Gary Webb (Jeremy Renner) was a Pulitzer Prize winning investigative journalist for the San Jose Mercury News when a remarkable story falls in his lap. This story, which became an exposé called Dark Alliance, revealed the origins of the US crack epidemic and its link to the CIA. Webb uncovered information that would lead to allegations that the CIA was aware of large cocaine smuggling operations used to finance rebels in Nicaragua in the 1980s. The film chronicles Webb’s struggle in his investigation that lead him from the streets of Washington DC and Los Angeles to the jungles and prisons of Nicaragua. His investigation draws harsh professional criticism as he was discredited by the CIA, and endangered his and his family’s lives, ultimately ending his career as a journalist.

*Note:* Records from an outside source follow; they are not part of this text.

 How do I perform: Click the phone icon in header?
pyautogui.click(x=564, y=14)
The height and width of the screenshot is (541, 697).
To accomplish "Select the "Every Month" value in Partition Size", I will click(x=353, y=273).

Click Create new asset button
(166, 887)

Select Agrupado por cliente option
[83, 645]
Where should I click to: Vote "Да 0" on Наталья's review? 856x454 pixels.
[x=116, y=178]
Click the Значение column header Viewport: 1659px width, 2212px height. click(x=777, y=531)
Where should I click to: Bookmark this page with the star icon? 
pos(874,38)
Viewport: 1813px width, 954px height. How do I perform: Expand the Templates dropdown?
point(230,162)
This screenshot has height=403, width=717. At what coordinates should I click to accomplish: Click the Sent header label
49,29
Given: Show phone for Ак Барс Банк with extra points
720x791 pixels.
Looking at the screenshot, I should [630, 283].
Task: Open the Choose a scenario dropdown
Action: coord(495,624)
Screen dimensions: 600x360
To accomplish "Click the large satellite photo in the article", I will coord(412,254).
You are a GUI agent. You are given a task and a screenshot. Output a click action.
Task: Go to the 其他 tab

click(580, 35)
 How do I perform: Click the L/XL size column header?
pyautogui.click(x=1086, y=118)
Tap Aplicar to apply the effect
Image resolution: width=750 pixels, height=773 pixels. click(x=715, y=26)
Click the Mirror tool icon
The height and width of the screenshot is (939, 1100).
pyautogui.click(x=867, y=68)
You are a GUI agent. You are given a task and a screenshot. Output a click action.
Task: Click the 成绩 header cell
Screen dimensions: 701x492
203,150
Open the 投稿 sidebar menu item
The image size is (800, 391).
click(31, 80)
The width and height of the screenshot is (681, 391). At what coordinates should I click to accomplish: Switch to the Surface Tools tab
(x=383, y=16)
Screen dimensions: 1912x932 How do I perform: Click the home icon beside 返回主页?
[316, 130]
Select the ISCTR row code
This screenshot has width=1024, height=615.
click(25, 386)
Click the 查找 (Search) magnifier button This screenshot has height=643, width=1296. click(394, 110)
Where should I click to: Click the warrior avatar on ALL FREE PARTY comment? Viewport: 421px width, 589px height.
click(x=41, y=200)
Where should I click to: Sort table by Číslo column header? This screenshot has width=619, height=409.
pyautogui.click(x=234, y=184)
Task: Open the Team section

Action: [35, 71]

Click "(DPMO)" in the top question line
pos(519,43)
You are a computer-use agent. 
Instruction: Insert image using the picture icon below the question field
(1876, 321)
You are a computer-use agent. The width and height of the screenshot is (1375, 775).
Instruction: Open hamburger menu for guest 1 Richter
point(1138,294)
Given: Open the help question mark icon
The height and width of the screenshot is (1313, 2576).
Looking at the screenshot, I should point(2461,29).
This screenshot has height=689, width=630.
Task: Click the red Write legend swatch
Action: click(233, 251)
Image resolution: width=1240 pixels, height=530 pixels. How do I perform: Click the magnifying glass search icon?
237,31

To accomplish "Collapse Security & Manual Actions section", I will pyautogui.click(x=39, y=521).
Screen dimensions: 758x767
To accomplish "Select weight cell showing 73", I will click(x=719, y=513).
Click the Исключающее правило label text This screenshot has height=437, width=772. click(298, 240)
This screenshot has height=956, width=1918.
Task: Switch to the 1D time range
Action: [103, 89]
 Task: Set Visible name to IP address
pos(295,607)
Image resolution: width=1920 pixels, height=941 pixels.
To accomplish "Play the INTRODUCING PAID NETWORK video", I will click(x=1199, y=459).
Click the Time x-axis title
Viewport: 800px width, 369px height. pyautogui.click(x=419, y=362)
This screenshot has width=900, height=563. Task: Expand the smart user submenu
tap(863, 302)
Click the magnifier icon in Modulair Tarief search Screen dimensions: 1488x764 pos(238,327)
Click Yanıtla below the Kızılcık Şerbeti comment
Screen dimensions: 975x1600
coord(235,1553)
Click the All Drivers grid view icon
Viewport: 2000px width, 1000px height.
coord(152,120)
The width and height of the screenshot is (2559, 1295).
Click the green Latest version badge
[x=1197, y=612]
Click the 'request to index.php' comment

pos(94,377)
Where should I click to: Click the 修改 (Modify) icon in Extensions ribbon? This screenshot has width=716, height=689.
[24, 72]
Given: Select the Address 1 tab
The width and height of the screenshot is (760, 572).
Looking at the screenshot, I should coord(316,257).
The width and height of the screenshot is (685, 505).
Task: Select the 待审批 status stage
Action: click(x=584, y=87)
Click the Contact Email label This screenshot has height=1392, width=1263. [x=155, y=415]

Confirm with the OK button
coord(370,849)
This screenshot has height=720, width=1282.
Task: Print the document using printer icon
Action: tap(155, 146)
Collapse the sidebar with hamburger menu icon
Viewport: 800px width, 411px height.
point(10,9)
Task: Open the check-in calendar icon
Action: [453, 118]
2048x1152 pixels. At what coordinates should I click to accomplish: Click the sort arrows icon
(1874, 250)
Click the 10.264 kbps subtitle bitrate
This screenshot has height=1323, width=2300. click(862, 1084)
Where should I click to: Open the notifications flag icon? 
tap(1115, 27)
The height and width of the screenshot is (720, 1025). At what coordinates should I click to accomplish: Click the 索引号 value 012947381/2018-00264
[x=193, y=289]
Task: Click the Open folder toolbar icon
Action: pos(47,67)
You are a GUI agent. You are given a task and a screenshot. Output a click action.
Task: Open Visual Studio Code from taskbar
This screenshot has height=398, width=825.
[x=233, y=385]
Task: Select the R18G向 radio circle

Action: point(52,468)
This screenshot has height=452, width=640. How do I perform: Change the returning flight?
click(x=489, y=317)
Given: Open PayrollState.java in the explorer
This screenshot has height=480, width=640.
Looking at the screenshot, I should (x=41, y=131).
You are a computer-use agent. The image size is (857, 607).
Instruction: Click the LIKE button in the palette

This film ends with no concrete conclusion, exiting the fictionalized accounts abruptly with additional information about Gary Webb, the events surrounding his death, and the results of his work. This transition is jarring, pulling the audience forcefully out of the film back into reality. The lack of subtlety in this initially put me off, until I realized this was used to editorialize and contextualize the rest of the film. It was a harsh reminder of the reality of the story, and the individuals depicted. Without this ending, it would be far too easy to walk away from a satisfying political thriller brushing off any meaningful impact. Instead, I was left seeking out large amounts of information to understand the subject better, making this one of the most effective “true story” films I have ever seen.
If I were to judge this film strictly on its entertainment value, it would fall short. While the characters were interesting enough, and Jeremy Renner was dynamic. The pacing of the story was too inconsistent relying on Renner to carry the film from event to event at times. This works, but only barely, and left me peeking at my watch more than once. There was some pleasant cinematography but as a whole, it was unobtrusive and uninteresting.
Overall, this was a highly effective film, the editorialization and contextualization at the end of the film tied the thematic elements together. While at times, over-romanticizing investigative journalism the realism of the story was well represented. 4 out of 5.